Hyaenodictis would have been contemporary with Pachyaena, dominating south-western Europe, while the latter roamed north-western Europe. Following the extinction of Pachyaena, Hyaenodictis would later dispersed into north-western Europe. Hyaenodictis was believed to have disperse into North America roughly 55 Ma, which gave rise to H. willwoodensis. The appearance of H. willwoodensis coincided with the extinction of Dissacus praenuntius, which may have been the result of competitive replacement.

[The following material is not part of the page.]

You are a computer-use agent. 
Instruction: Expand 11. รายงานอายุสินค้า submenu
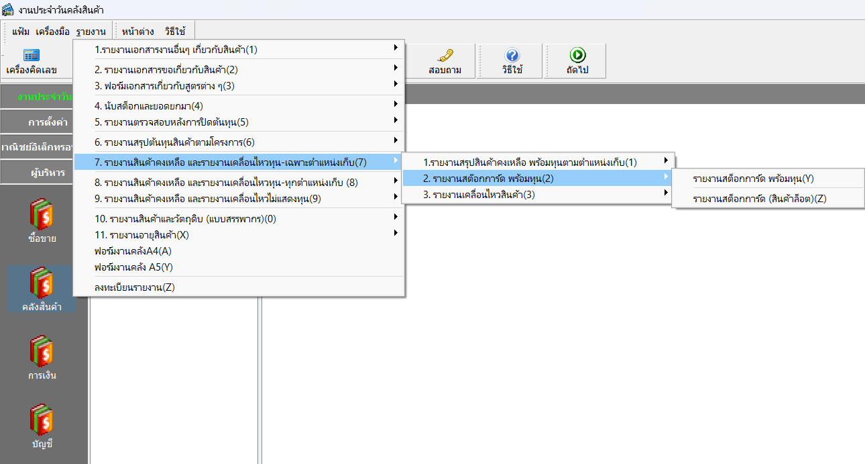(142, 235)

Hyaenodictis was the last known European mesonychid, going extinct roughly 48 Ma during the Ypresian-Lutetian Mammal Turnover event. The regional extinction of mesonychids saw the diversification in hyaenodonts species and an increase in body sizes.

== Taxonomy ==
Phylogenetic modeling had recovered Dissacus as a paraphyletic genus of mesonychid. Following the discovery of D. zanabazari, Geisler et al. (2007) performed phylogenetic analysis on mesonychians. Within mesonychid, Dissacus argenteus and Dissacus willwoodensis were recovered as basal lineages of mesonychids. On the other hand, other Dissacus species within the analysis were found to be more closely related to Sinonyx, Pachyaena, Harpagolestes, Synoplotherium, and Mesonyx.

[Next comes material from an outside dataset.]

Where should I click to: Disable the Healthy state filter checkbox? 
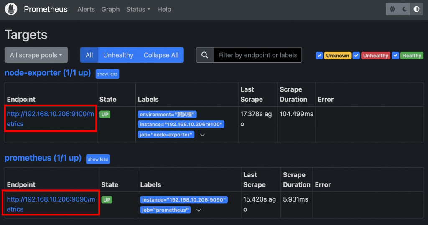pyautogui.click(x=395, y=56)
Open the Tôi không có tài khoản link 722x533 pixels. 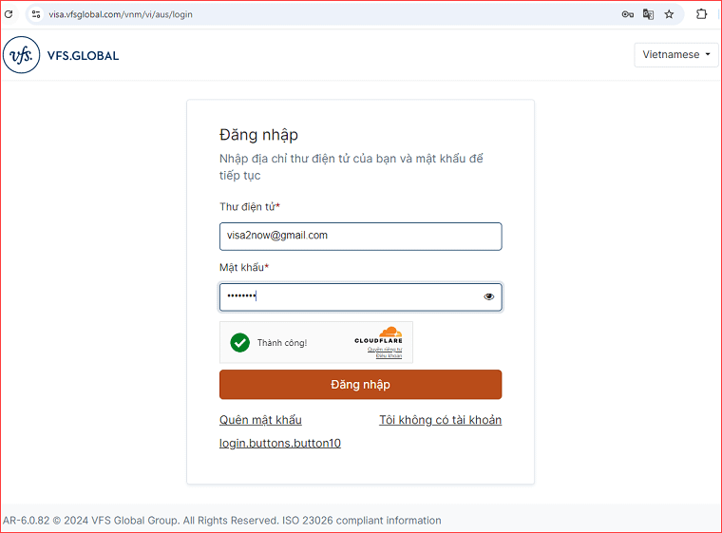click(440, 420)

Following the discovery of H. raslanloubatieri and D. rougierae, Solé et al. (2018) performed the first phylogenetic analysis that exclusively focused on relationship of mesonychids. Dissacus as a paraphyletic genus. Most European species of Dissacus within the European Dissacus clade, with D. willwoodensis being recovered as a sister taxon to that clade. D. europaeus, the oldest European species, was recovered to not be closely related to the clade as it didn't have typical features within the clade such as the reduction of m3.

In their 2023 paper, Solé and colleagues reanalyzed European Dissacus clade species and revived Hyaenodictis as a distinct genus. Other than the type species H. filholi, European species included H. blayaci, H. progressus, H. rougierae, and H. raslanloubatieri. In addition, they found the genus had one North American species, H. willwoodensis. Their analysis recovered Hyaenodictis as a monophyletic group within the mesonychid family.

== Description ==

=== Size ===
H. willwoodensis was estimated to have weighed 9.3-10.63 kg based on m2 regressions, making it larger than most North American Dissacus species. H. rougierae was even smaller, estimated to have weighed 4.46-9.27 kg based on astragalus and dental specimens respectively. H. filholi, the type species, was estimated to be 25% larger than Dissacus europaeus and 29% larger than H. rougierae being nearly the same size as H. raslanloubatieri. H. raslanloubatieri size varied widely based methods used. H. raslanloubatieri was estimated to have weighed 9.92-16.93 kg. On the other hand, astragalus and ulna suggested a significantly smaller body mass of 8.25-8.41 kg. Mass estimates based on humerus greatest length suggests H. raslanloubatieri weighed 12.7-24.27 kg.' H. blayaci and H. progressus were the largest species within the genus 40 kg and 60 kg respectively, making one of the largest known mesonychids. Solé et al. (2023) estimated H. blayaci weighed 37-41 kg, while H. progressus weighed 79 kg.

=== Postcranial anatomy ===
The lumbar vertebrae of H. raslanloubatieri was almost complete. The anterior and posterior faces of the vertebral body were found to have been slightly concaved. The lumbar vertebrae was noted to be taller dorsoventrally than anteroposteriorly long in lateral view. The overall body of the vertebrae was longer anteroposteriorly than dorsoventrally, with the ventral edge of the vertebral body being conceived ventrally in the sagittal plane.

== Extinction ==
European Hyaenodictis went extinct roughly 48 Ma, at the end of the Ypresian, which coincided with the Ypresian-Lutetian Mammal Turnover event. Their extinction likely coincided with the cooling period following the end of the Early Eocene Climatic Optimum. Following the extinction of mesonychids and oxyaenids, hyaenodonts saw an increase in diversification and body sizes, with some such as Cartierodon grew large, weighing 29 kg.